Shaping and Type Fusion

Shaping

Data that originates from heterogeneous sources typically has inconsistent structure and is thus difficult to reason about or query. To unify disparate data sources, data is often cleaned up to fit into a well-defined set of schemas, which combines the data into a unified store like a data warehouse.

In Zed, this cleansing process is called “shaping” the data, and Zed leverages its rich, super-structured type system to perform core aspects of data transformation. In a data model with nesting and multiple scalar types (such as Zed or JSON), shaping includes converting the type of leaf fields, adding or removing fields to “fit” a given shape, and reordering fields.

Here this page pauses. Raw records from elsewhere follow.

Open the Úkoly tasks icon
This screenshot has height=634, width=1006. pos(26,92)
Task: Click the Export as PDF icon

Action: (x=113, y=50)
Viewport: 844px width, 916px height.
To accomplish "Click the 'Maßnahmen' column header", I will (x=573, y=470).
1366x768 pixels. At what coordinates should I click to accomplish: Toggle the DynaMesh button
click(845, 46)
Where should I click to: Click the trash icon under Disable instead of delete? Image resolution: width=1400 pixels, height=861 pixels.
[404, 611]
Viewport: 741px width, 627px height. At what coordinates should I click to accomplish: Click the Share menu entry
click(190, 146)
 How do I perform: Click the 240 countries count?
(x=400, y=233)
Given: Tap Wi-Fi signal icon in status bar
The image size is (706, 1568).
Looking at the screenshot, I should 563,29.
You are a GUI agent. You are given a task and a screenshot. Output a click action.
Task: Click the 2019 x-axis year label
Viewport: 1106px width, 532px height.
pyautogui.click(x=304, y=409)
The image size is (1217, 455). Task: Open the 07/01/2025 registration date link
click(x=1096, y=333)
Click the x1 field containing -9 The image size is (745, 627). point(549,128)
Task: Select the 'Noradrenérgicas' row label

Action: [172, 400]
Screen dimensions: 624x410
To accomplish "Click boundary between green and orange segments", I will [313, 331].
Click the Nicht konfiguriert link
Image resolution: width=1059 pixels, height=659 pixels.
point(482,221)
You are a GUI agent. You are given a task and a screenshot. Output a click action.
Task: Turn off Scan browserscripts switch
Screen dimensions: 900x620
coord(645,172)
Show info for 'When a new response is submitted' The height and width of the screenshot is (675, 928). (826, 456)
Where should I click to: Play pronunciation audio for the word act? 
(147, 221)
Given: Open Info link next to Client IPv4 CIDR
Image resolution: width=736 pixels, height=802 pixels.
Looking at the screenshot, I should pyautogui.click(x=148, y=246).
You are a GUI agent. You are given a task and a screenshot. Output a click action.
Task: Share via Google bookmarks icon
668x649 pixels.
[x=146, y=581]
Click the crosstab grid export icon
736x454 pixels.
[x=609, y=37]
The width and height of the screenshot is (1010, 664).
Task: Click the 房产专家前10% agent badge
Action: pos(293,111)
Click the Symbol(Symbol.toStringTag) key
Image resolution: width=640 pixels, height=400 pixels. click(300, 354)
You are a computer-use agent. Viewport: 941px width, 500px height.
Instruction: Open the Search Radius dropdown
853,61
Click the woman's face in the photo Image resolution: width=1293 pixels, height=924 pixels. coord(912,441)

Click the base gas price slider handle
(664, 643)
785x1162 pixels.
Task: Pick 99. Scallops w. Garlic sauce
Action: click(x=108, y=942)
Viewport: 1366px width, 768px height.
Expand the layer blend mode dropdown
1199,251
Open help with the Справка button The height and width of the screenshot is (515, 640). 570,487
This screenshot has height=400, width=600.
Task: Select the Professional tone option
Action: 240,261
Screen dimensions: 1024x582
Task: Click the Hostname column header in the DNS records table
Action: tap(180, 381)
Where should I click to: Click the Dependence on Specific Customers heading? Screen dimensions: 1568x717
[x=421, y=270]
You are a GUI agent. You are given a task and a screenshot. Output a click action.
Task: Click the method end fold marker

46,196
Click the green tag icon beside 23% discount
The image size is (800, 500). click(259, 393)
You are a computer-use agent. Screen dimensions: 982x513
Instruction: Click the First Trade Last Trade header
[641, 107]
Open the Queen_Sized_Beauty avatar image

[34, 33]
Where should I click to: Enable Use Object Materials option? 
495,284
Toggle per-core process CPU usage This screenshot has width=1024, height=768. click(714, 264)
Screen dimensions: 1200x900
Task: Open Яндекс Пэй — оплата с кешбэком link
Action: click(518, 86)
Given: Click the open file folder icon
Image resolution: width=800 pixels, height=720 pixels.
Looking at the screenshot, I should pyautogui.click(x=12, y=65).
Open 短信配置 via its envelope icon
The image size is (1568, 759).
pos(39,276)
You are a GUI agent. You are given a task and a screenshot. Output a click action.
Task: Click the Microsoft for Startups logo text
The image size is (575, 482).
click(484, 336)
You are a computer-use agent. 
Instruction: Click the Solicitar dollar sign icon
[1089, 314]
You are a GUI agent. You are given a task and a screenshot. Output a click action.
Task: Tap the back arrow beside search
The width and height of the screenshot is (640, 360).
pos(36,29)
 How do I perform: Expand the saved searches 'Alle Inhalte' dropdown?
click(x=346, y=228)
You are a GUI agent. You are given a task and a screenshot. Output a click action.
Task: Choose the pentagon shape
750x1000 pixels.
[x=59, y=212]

While shaping remains an active area of development, the core functions in Zed that currently perform shaping are:

cast - coerce a value to a different type
crop - remove fields from a value that are missing in a specified type
fill - add null values for missing fields
order - reorder record fields
shape - apply cast, fill, and order

They all have the same signature, taking two parameters: the value to be transformed and a type value for the target type.

Another type of transformation that’s needed for shaping is renaming fields, which is supported by the rename operator. Also, the yield operator is handy for simply emitting new, arbitrary record literals based on input values and mixing in these shaping functions in an embedded record literal. The fuse aggregate function is also useful for fusing values into a common schema, though a type is returned rather than values.

In the examples below, we will use the following named type connection:

type socket = { addr:ip, port:port=uint16 }
type connection = {
    kind: string,
    client: socket,
    server: socket,
    vlan: uint16
}

We’ll also use this sample JSON input:

{
  "kind": "dns",
  "server": {
    "addr": "10.0.0.100",
    "port": 53
  },
  "client": {
    "addr": "10.47.1.100",
    "port": 41772
  },
  "uid": "C2zK5f13SbCtKcyiW5"
}

Cast

The cast function applies a cast operation to each leaf value that matches the field path in the specified type.

In the following example we cast the address fields to type ip, the port fields to type port (which is a named type for type uint16) and the address port pairs to type socket without modifying the uid field or changing the order of the server and client fields:

Query

type socket = { addr:ip, port:port=uint16 }
type connection = {
    kind: string,
    client: socket,
    server: socket,
    vlan: uint16
}

cast(this, <connection>)

Input

{
  "kind": "dns",
  "server": {
    "addr": "10.0.0.100",
    "port": 53
  },
  "client": {
    "addr": "10.47.1.100",
    "port": 41772
  },
  "uid": "C2zK5f13SbCtKcyiW5"
}

Result

Loading...

echo '{
  "kind": "dns",
  "server": {
    "addr": "10.0.0.100",
    "port": 53
  },
  "client": {
    "addr": "10.47.1.100",
    "port": 41772
  },
  "uid": "C2zK5f13SbCtKcyiW5"
}' \
| super -z -c 'type socket = { addr:ip, port:port=uint16 }
type connection = {
    kind: string,
    client: socket,
    server: socket,
    vlan: uint16
}

cast(this, <connection>)' -

Crop

Cropping is useful when you want records to “fit” a schema tightly.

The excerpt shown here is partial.